#### SUPPLIED MATERIAL ####
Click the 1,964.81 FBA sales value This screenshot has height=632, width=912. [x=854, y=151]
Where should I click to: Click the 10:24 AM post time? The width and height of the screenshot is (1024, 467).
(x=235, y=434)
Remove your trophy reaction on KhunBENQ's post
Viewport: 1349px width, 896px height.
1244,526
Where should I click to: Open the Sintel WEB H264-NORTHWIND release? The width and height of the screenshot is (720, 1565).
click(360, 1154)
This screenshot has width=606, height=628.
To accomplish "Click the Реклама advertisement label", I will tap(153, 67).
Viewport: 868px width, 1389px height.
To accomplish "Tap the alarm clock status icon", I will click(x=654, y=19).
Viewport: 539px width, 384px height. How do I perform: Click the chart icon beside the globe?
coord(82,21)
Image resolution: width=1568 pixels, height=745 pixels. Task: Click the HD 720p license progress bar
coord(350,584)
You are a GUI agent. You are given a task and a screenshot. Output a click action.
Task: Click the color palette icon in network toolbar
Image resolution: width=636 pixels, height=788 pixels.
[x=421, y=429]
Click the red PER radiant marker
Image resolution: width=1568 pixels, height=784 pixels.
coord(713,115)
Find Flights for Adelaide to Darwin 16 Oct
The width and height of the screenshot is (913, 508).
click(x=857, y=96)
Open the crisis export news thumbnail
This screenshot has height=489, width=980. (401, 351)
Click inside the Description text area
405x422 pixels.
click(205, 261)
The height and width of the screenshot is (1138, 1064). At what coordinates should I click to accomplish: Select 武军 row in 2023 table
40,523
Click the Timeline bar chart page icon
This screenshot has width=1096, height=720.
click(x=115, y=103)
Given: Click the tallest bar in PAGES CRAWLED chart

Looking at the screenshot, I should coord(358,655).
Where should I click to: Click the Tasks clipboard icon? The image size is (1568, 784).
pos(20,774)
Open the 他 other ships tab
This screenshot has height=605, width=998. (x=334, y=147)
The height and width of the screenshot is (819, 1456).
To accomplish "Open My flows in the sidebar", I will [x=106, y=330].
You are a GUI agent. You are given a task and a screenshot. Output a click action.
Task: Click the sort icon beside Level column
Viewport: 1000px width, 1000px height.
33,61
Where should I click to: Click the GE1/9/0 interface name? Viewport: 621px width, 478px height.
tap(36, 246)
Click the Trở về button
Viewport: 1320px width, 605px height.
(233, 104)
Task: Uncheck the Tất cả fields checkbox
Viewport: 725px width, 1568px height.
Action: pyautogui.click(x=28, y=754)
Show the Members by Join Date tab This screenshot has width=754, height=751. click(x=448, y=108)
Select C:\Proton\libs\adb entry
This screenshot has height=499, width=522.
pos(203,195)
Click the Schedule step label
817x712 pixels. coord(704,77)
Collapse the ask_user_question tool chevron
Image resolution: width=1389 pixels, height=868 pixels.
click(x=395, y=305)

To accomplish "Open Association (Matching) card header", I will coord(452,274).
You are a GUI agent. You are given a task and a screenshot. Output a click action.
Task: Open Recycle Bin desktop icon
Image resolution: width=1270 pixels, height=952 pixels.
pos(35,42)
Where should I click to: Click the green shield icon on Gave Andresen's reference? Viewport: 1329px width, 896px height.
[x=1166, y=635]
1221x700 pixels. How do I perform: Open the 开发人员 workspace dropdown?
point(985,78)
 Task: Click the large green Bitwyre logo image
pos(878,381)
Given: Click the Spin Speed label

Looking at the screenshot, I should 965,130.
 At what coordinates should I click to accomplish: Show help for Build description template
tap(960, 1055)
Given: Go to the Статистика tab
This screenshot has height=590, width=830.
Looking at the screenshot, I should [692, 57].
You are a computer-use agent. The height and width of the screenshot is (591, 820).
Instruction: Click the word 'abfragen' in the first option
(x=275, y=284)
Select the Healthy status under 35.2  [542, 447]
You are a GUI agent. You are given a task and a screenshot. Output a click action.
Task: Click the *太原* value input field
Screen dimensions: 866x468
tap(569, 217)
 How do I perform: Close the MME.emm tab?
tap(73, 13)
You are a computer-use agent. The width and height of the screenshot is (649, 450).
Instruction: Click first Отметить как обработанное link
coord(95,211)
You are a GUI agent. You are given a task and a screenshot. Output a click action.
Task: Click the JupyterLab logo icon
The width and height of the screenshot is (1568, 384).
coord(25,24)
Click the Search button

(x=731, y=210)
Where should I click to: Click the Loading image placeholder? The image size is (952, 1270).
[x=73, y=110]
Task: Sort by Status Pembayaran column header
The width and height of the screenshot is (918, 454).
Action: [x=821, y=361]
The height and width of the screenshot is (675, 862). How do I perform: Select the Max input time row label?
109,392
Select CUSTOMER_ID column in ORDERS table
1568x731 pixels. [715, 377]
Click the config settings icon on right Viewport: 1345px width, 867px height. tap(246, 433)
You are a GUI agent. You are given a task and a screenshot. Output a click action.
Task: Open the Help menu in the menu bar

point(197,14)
####
■ **DIRECTIONS FOR THIS TASK**
Look through the entries and return every line where "computer" appears.

■ **OUTPUT OF THE EXERCISE**
You are a computer-use agent. The height and width of the screenshot is (591, 820).
You are a computer-use agent. The width and height of the screenshot is (649, 450).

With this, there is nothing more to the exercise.